Whether or not animals may possess the capacity for episodic memory definitely appears to be a pivotal element in our understanding of future-planning abilities in animals. Thinking back and forth in time has been described as a subjective experience accompanying the conscious recollection of what specific event occurred or will occur, and where and when the occurrence took or will take place (Clayton et al. 2003; Tulving 2005). Such a system would allow individuals to envisage future scenarios from the recollection of personal events, thus, even without environmental discriminative cues reminiscent of the problem in question. Neuroimaging studies have recently demonstrated that the same brain regions are engaged in episodic future and past thinking, supporting the idea of a common system of constructive episodic simulation (see Szpunar 2010 for a review). It is worth noting that non-human primates’ abilities for episodic memory and future planning appear to converge. Indeed, unlike macaques (Hampton et al. 2005), chimpanzees (Martin-Ordas et al. 2010) seem to possess an integrated representation of what event occurred, where and when, although their performances have not yet been shown to be as finely tuned as those of scrub jays (Dekleva et al. 2011).
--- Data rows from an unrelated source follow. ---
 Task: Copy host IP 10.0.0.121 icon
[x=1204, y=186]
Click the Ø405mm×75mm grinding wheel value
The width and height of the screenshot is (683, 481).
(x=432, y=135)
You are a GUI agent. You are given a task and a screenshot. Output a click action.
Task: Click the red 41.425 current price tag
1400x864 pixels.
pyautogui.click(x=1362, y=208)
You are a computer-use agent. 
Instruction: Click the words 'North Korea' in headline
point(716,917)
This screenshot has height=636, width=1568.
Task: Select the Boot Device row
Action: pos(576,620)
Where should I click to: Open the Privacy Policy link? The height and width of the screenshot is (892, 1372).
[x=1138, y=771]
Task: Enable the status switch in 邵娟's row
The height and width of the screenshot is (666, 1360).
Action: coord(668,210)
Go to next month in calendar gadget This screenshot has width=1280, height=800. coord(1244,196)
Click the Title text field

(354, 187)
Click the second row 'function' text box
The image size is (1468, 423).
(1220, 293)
No study has yet investigated episodic memory abilities in capuchin monkeys.

Our results are consistent with the idea that future planning is probably not within the reach of monkeys; at least not in the same way as humans. How monkeys make future-oriented decisions ‘without having the future in mind’ remains a question that deserves further investigation. It should be emphasized however that the experimental criteria used to test planning in non-verbal individuals sharply restrict the possibilities of investigation, and lead us to focus on the most cognitively demanding of the skills seen in human planning (Hayes-Roth and Hayes-Roth 1979). These results appear relevant to the debate about reciprocal interactions in animals. Reciprocal altruism (Trivers 1971) can only be demonstrated by proving that a contingency exists between giving and receiving, although the time frame of this contingency has not been clearly stated to date (Schino et al. 2007, 2009). Our results indicate that monkeys may not have any expectation of reciprocation in mind when investing in cooperative interactions involving a delay of half an hour or more. The cognitive demands of a planning task seem to be too high for monkeys to deal with easily. It remains plausible that they expect a return within shorter delays, as bridging a temporal gap of less than half an hour could be tractable for them. In this respect, we advocate taking animals’ understanding of the future into account so as to determine the relevant time frame within which contingent exchanges of goods and services can be measured in animals.